Colonel Valeri Osipian, deputy chief of Yerevan’s police, described the Saturday statement by President Serzh Sargsyan offering a compromise plan on the electricity price hikes as “victory” both for the demonstrators and the entire society, including the police, and recommended that No To Plunder activists “return to the framework of law”.
The protesters want the unpopular decision by the utilities commission to raise electricity tariffs by over 16 percent beginning in August to be scrapped. But at a meeting with senior government officials late on Saturday Sargsyan suggested that the Armenian government will take upon itself the subsidizing of the increase until it gets the conclusion of an international audit of the Russian-owned Electric Networks of Armenia company.
Activists of the No To Plunder pressure group who have been holding protests in Yerevan since June 19 did not react immediately to the announcement, calling for “nationwide mobilization” on Sunday to determine their attitude towards the government plan and decide on further actions.
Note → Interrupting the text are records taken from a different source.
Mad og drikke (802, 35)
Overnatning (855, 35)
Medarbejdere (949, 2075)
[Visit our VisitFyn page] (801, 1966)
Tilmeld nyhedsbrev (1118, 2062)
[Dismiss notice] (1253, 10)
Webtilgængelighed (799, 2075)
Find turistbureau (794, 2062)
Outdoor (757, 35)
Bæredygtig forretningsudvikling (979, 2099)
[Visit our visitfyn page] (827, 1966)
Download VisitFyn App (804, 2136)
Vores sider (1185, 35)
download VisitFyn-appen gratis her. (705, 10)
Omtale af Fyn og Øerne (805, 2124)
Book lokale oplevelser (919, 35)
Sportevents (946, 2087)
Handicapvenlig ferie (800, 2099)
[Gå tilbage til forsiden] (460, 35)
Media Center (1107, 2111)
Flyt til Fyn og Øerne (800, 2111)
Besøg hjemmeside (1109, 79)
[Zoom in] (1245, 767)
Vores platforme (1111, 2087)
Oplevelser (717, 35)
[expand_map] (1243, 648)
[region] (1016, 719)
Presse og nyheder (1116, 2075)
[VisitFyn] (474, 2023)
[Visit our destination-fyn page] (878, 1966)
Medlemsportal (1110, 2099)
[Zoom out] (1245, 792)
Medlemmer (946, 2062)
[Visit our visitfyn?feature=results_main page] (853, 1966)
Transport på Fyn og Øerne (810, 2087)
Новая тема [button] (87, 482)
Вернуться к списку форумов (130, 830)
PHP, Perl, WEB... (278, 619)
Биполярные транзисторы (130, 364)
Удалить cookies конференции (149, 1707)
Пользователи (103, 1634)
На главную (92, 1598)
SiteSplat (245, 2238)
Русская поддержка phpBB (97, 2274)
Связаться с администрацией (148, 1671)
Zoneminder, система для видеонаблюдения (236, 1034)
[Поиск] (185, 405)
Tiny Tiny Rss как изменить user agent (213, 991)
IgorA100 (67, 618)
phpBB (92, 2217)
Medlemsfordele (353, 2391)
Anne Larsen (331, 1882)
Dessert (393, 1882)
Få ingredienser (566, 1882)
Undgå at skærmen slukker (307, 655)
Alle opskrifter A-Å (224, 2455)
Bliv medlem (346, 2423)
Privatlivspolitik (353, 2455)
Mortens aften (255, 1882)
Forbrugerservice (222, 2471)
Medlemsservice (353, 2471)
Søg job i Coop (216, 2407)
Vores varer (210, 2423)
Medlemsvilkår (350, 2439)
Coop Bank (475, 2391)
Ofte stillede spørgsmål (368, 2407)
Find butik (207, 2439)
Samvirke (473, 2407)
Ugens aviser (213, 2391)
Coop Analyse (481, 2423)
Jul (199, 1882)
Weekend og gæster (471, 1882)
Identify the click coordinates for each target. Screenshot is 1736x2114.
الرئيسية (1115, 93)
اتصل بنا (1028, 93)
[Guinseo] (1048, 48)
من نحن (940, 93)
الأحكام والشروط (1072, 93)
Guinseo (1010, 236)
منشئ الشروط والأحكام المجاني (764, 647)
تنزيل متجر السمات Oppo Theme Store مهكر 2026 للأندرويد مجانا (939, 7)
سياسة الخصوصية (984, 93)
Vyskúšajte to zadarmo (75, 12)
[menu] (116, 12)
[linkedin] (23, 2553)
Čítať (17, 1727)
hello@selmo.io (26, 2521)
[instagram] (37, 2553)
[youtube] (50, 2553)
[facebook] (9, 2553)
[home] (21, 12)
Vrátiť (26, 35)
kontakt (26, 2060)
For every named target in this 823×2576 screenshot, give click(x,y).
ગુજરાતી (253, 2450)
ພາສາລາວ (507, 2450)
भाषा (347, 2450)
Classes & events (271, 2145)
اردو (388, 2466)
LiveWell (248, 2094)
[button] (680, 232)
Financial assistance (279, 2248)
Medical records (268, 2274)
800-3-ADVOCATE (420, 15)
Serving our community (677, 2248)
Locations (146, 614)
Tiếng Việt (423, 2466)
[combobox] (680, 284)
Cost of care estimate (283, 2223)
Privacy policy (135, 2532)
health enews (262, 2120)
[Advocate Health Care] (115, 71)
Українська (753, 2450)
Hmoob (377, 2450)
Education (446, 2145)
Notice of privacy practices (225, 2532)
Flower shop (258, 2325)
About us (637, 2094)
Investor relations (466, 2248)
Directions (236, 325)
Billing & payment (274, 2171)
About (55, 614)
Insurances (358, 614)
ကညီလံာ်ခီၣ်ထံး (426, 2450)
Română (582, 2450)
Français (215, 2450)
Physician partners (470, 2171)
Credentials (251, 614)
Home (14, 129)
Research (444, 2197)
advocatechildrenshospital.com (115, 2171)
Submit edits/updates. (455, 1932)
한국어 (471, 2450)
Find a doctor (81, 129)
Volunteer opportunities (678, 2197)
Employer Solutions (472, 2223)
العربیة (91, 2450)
Talking to media hours before the rally, Colonel Osipyan said: “Within the framework of the law the police will use means to restore public order in Baghramian Avenue. The offenders will be punished.”
The police already used force against demonstrators on June 23, but the heavy-handed reaction then only angered people and they turned out in even larger numbers to get barricaded in Baghramian Avenue later that night.
The police have not used strong-arm methods since then, but have kept reminding the protesters that while peaceful their rallies violate Armenia’s law on freedom of assembly.